A série Lanternas estreou neste domingo (16) na HBO e na HBO Max e já provocou um terremoto entre os fãs da DC. O episódio inicial termina com uma morte de peso e um mistério que promete sustentar os sete capítulos restantes.
O impacto é ainda maior pelo contexto: Hal Jordan estava fora do live-action desde o filme de 2011, e John Stewart nunca havia saído das animações. A dupla, vivida por Kyle Chandler e Aaron Pierre, finalmente chegou em carne e osso, mas com um preço altíssimo.
O salto no tempo que muda tudo no último minuto
A maior parte do episódio se passa em 2016, com John Stewart em treinamento para se tornar o novo Lanterna Verde. A dupla acaba na cidadezinha de Rushville, no Nebraska, depois de um ataque em um evento esportivo despertar as suspeitas de Hal sobre algo de origem alienígena.
A bomba explode na cena final. A trama salta dez anos, para 2026, com John de volta à cidade ao lado da xerife local, papel de Kelly Macdonald. No estádio coberto de neve, os dois encontram Hal Jordan sentado na arquibancada, imóvel, morto. Ao se aproximar do corpo congelado, John percebe o detalhe mais inquietante: o anel do herói desapareceu. Corta para os créditos.

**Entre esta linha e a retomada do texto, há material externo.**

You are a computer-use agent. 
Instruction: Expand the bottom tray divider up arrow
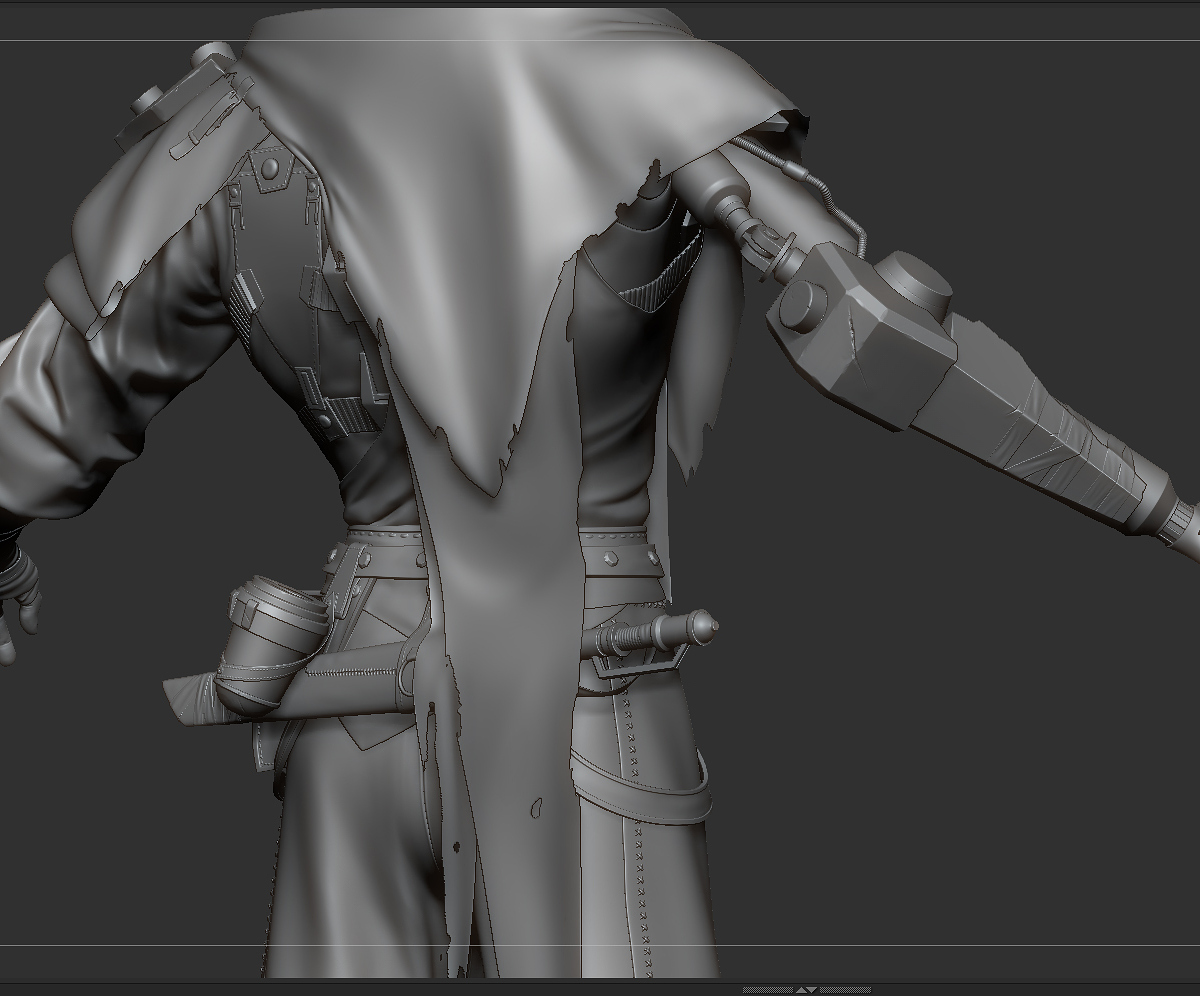coord(801,990)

As perguntas que o anel sumido deixa no ar
A cena planta três mistérios de uma vez: quem matou Hal Jordan, onde está seu anel e por que John segue sem portar um. A ausência do artefato é o ponto mais estranho para os leitores. No cânone dos quadrinhos, quando um Lanterna Verde morre, o anel imediatamente parte em busca de um novo portador digno.

Como isso não aconteceu, o site levanta duas hipóteses. A primeira seria uma quebra deliberada das regras clássicas, com alguém capaz de matar um Lanterna e roubar o anel. A segunda é ainda mais intrigante: o corpo poderia nem ser o verdadeiro Hal, e sim uma cópia alienígena deixada como recado, ligada ao caso de 2016.
A resposta definirá o rumo da jornada de John Stewart, aposta central da série desde o anúncio de Pierre.
A regra de James Gunn
Quem aposta em uma ressurreição rápida precisa lembrar do aviso dado por James Gunn em suas redes sociais no ano passado.
No DCU, se você morre, você está morto. Eu não me incomodaria de usar o Poço de Lázaro, ou ressurreição, em uma história. Mas teria que ser parte da própria história. Não vou matar personagens importantes só para jogá-los no velho Poço e trazê-los de volta à vida.
O recado combina com o rigor narrativo que o chefão aplica ao universo, o mesmo cuidado visto quando ele avaliou cada peça do tabuleiro, de Batman em diante. Por outro lado, os quadrinhos já mataram e reviveram Hal Jordan, e a ausência do anel coloca tudo em cheque.
Verdade ou disfarce, o golpe de roteiro cumpriu a missão: depois de quinze anos de espera pelo herói no live-action, ninguém vai desgrudar dos próximos episódios de Lanternas, lançados semanalmente na HBO Max.